Problem statement: Copy the material below without changes, starting at its first line and ending after the line that contains "pyautogui.click(x=52, y=180)".

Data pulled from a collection

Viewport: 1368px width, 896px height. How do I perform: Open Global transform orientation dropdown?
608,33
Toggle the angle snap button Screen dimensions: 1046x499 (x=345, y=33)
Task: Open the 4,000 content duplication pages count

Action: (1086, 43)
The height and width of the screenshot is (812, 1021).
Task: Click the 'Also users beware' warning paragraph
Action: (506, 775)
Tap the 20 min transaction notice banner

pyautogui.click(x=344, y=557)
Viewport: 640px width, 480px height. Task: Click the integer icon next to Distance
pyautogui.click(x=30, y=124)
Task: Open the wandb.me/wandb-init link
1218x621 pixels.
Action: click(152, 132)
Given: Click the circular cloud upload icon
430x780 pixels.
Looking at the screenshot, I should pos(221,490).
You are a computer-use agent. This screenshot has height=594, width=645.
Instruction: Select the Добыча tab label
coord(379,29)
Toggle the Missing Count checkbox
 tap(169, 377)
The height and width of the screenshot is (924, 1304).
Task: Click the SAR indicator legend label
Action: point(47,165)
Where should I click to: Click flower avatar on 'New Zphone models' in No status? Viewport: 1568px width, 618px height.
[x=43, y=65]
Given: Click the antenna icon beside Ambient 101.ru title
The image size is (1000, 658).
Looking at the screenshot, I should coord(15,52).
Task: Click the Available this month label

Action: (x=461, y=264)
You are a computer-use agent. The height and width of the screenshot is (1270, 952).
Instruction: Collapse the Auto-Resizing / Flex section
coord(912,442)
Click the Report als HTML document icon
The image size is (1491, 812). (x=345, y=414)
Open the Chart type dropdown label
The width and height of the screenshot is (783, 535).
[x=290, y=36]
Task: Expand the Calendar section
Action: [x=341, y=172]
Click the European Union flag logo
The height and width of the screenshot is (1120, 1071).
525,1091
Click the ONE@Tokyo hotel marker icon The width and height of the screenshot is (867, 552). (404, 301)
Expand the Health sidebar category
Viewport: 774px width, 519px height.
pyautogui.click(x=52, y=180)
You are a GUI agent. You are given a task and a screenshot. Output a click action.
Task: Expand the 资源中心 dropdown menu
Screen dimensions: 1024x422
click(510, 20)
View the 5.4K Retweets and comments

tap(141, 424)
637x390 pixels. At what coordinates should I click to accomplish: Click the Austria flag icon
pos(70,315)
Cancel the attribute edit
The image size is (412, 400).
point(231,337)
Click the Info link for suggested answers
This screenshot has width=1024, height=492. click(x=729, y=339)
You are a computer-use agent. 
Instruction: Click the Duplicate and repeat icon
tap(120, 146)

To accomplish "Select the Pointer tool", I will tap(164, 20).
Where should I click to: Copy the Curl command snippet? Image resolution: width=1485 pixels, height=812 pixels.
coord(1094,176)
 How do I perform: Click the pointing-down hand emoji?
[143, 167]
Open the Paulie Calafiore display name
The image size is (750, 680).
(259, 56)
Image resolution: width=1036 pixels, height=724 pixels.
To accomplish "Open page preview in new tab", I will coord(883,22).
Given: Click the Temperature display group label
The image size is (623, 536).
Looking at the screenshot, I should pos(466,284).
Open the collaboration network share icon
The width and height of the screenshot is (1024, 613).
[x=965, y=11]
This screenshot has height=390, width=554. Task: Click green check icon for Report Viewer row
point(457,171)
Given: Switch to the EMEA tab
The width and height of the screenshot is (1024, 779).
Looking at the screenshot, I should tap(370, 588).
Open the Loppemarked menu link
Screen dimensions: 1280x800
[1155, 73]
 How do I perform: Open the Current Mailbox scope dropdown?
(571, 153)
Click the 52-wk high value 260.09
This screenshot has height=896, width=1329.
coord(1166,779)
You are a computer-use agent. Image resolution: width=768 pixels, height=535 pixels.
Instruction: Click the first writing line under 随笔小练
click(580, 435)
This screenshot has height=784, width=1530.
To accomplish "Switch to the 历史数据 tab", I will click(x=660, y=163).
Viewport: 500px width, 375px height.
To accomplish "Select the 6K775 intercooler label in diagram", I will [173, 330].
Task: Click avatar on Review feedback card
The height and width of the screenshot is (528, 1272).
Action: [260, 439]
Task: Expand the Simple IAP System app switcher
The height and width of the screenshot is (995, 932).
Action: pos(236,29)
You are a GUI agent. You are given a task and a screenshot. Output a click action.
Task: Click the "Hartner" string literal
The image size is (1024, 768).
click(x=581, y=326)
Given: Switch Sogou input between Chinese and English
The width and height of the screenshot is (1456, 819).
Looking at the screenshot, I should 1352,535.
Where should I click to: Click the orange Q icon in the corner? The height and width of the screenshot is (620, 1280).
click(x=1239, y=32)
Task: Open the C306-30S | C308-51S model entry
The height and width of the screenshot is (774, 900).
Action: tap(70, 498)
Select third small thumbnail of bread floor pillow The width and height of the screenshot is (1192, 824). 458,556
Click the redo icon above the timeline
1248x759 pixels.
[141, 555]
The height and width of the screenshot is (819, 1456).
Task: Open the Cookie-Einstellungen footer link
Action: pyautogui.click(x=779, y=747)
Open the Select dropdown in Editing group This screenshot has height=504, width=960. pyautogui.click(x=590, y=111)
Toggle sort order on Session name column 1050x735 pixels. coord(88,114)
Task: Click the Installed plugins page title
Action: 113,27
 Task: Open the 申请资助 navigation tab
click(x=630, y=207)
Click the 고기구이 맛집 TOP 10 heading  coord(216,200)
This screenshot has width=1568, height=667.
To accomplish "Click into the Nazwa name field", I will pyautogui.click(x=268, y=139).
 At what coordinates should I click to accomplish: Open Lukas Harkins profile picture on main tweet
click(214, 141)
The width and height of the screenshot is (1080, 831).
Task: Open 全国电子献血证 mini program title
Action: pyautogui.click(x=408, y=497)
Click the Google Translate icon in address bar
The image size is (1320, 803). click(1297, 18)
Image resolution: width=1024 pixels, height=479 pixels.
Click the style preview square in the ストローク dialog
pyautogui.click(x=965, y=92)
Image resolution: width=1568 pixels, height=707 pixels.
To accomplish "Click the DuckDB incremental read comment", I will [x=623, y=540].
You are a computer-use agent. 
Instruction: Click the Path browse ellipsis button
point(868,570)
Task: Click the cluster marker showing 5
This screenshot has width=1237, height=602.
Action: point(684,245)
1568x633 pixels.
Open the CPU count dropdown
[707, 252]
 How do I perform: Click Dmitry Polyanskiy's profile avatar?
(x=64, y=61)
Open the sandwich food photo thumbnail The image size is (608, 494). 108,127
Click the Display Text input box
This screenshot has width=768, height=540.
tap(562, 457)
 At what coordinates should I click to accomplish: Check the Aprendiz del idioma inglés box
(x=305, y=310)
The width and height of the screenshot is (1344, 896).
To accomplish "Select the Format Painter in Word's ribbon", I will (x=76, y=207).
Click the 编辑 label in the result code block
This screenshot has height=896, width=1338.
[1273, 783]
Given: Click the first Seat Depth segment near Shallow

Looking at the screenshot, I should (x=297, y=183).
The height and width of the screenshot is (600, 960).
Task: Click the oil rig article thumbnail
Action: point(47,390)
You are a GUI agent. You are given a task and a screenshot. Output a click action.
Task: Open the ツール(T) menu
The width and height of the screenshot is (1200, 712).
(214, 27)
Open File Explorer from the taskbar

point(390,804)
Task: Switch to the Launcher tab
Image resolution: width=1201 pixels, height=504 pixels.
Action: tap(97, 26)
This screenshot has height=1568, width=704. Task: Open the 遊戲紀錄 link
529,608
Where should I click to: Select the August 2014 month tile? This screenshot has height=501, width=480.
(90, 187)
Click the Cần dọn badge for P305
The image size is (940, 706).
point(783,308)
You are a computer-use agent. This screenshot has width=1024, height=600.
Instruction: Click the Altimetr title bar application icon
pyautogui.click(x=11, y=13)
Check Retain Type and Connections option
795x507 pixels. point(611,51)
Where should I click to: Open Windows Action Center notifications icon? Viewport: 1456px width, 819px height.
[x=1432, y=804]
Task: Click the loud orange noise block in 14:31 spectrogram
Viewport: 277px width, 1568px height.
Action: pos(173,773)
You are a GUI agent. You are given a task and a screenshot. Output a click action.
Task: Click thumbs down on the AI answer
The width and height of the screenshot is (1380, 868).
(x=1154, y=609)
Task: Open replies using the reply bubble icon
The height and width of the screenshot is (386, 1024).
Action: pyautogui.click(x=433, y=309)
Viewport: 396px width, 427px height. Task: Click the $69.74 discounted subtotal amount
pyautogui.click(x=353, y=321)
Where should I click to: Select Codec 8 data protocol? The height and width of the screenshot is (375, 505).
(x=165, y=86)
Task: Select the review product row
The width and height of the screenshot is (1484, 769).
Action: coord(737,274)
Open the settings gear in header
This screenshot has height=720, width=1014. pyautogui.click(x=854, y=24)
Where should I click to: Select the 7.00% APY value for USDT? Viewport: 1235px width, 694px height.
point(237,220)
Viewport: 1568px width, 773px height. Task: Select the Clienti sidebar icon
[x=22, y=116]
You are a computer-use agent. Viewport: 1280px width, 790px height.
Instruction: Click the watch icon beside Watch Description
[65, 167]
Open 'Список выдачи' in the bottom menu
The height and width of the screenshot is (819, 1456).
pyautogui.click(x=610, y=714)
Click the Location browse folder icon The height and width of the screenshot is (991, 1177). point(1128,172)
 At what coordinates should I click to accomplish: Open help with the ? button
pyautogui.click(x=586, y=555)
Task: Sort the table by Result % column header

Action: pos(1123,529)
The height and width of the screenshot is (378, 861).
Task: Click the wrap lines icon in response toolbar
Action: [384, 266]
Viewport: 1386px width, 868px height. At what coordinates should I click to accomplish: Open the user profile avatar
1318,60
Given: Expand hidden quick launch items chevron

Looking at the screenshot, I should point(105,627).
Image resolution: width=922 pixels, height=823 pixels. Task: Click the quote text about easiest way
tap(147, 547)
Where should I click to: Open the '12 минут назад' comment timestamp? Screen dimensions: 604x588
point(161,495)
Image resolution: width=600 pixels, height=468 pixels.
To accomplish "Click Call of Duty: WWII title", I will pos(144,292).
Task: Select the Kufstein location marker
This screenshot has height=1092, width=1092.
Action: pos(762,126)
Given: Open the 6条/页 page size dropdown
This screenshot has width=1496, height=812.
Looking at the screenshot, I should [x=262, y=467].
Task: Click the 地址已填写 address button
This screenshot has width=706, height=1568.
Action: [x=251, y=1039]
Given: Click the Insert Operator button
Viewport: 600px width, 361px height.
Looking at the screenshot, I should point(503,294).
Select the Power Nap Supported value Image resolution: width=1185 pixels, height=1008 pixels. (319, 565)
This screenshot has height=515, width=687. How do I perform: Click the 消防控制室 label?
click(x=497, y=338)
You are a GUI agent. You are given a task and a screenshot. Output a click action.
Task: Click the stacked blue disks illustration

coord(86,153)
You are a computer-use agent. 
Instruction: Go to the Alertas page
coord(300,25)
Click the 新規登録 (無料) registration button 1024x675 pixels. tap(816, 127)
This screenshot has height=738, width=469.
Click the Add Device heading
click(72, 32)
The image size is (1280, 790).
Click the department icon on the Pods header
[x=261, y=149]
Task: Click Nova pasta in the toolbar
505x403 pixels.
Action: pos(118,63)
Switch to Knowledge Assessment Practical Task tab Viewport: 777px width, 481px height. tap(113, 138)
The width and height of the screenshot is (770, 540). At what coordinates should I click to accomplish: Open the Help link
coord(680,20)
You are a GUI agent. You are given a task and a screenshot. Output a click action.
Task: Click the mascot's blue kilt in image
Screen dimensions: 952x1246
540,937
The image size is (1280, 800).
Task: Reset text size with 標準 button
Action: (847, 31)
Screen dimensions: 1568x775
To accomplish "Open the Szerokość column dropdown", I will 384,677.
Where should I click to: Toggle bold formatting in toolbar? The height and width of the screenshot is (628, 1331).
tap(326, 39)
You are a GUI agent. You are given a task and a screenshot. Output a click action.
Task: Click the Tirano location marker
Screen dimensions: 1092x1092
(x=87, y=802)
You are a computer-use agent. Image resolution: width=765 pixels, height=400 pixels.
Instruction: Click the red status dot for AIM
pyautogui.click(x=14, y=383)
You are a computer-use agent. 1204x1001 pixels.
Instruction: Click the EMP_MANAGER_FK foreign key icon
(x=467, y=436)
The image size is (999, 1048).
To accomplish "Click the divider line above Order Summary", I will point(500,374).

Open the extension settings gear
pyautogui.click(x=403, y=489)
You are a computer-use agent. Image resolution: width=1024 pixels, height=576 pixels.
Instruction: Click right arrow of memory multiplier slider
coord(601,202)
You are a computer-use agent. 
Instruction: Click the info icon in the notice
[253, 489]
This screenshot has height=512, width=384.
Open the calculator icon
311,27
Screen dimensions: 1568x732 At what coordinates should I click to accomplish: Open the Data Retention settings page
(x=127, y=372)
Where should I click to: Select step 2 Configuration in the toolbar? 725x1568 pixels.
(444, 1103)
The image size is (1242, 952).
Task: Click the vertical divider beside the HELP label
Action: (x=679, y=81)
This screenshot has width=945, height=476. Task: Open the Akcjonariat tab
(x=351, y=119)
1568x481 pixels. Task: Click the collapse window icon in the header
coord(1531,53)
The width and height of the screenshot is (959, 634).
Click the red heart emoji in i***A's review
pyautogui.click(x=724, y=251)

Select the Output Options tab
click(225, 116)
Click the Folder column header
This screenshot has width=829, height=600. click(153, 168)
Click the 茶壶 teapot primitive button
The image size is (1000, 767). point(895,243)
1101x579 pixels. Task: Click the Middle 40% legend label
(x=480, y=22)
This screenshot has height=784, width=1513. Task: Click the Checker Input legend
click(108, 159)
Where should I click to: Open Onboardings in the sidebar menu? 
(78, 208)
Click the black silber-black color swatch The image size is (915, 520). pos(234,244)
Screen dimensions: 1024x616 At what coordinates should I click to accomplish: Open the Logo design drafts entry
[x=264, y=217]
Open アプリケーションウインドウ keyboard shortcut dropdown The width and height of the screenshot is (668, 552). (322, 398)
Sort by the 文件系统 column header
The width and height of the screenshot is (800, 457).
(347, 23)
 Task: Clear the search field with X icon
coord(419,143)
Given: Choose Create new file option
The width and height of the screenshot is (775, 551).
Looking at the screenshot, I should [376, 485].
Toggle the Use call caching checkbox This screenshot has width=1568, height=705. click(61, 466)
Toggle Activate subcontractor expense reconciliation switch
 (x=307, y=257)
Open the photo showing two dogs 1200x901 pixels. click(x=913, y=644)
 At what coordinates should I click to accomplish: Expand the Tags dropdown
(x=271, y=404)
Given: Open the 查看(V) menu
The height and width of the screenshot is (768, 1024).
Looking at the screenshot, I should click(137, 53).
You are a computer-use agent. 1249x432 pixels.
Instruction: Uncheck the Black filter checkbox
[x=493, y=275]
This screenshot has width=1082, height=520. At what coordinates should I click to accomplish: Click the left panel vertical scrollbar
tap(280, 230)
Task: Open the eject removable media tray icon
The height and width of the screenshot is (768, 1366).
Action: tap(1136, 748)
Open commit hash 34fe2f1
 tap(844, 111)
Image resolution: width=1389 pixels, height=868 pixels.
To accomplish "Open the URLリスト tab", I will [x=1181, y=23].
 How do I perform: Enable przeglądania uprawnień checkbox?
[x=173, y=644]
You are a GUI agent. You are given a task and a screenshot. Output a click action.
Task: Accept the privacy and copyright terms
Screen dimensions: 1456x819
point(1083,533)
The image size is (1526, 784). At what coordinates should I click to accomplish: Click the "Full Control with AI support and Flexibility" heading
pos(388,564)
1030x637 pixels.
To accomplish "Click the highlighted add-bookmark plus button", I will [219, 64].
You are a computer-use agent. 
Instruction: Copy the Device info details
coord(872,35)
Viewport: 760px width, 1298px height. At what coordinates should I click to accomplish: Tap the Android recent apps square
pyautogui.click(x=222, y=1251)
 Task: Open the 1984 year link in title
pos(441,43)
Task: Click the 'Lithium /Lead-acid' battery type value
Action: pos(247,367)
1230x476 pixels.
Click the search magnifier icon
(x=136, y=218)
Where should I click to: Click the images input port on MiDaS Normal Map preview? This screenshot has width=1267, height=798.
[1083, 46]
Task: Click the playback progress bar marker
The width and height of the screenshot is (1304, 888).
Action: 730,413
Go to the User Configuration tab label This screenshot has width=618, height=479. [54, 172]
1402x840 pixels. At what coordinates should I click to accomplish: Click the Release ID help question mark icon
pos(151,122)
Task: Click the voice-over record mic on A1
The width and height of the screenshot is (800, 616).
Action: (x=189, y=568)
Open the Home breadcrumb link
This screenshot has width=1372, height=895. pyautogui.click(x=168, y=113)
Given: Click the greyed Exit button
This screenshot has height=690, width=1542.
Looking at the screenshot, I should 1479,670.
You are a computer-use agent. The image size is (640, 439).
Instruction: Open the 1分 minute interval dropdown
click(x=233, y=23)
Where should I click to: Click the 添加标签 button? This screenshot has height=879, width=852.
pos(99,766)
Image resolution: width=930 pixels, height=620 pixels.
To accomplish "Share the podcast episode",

Problem solution:
Viewport: 1368px width, 896px height. How do I perform: Open Global transform orientation dropdown?
608,33
Toggle the angle snap button Screen dimensions: 1046x499 (x=345, y=33)
Task: Open the 4,000 content duplication pages count

Action: (1086, 43)
The height and width of the screenshot is (812, 1021).
Task: Click the 'Also users beware' warning paragraph
Action: (506, 775)
Tap the 20 min transaction notice banner

pyautogui.click(x=344, y=557)
Viewport: 640px width, 480px height. Task: Click the integer icon next to Distance
pyautogui.click(x=30, y=124)
Task: Open the wandb.me/wandb-init link
1218x621 pixels.
Action: click(152, 132)
Given: Click the circular cloud upload icon
430x780 pixels.
Looking at the screenshot, I should pos(221,490).
You are a computer-use agent. This screenshot has height=594, width=645.
Instruction: Select the Добыча tab label
coord(379,29)
Toggle the Missing Count checkbox
 tap(169, 377)
The height and width of the screenshot is (924, 1304).
Task: Click the SAR indicator legend label
Action: point(47,165)
Where should I click to: Click flower avatar on 'New Zphone models' in No status? Viewport: 1568px width, 618px height.
[x=43, y=65]
Given: Click the antenna icon beside Ambient 101.ru title
The image size is (1000, 658).
Looking at the screenshot, I should coord(15,52).
Task: Click the Available this month label

Action: (x=461, y=264)
You are a computer-use agent. The height and width of the screenshot is (1270, 952).
Instruction: Collapse the Auto-Resizing / Flex section
coord(912,442)
Click the Report als HTML document icon
The image size is (1491, 812). (x=345, y=414)
Open the Chart type dropdown label
The width and height of the screenshot is (783, 535).
[x=290, y=36]
Task: Expand the Calendar section
Action: [x=341, y=172]
Click the European Union flag logo
The height and width of the screenshot is (1120, 1071).
525,1091
Click the ONE@Tokyo hotel marker icon The width and height of the screenshot is (867, 552). (404, 301)
Expand the Health sidebar category
Viewport: 774px width, 519px height.
pyautogui.click(x=52, y=180)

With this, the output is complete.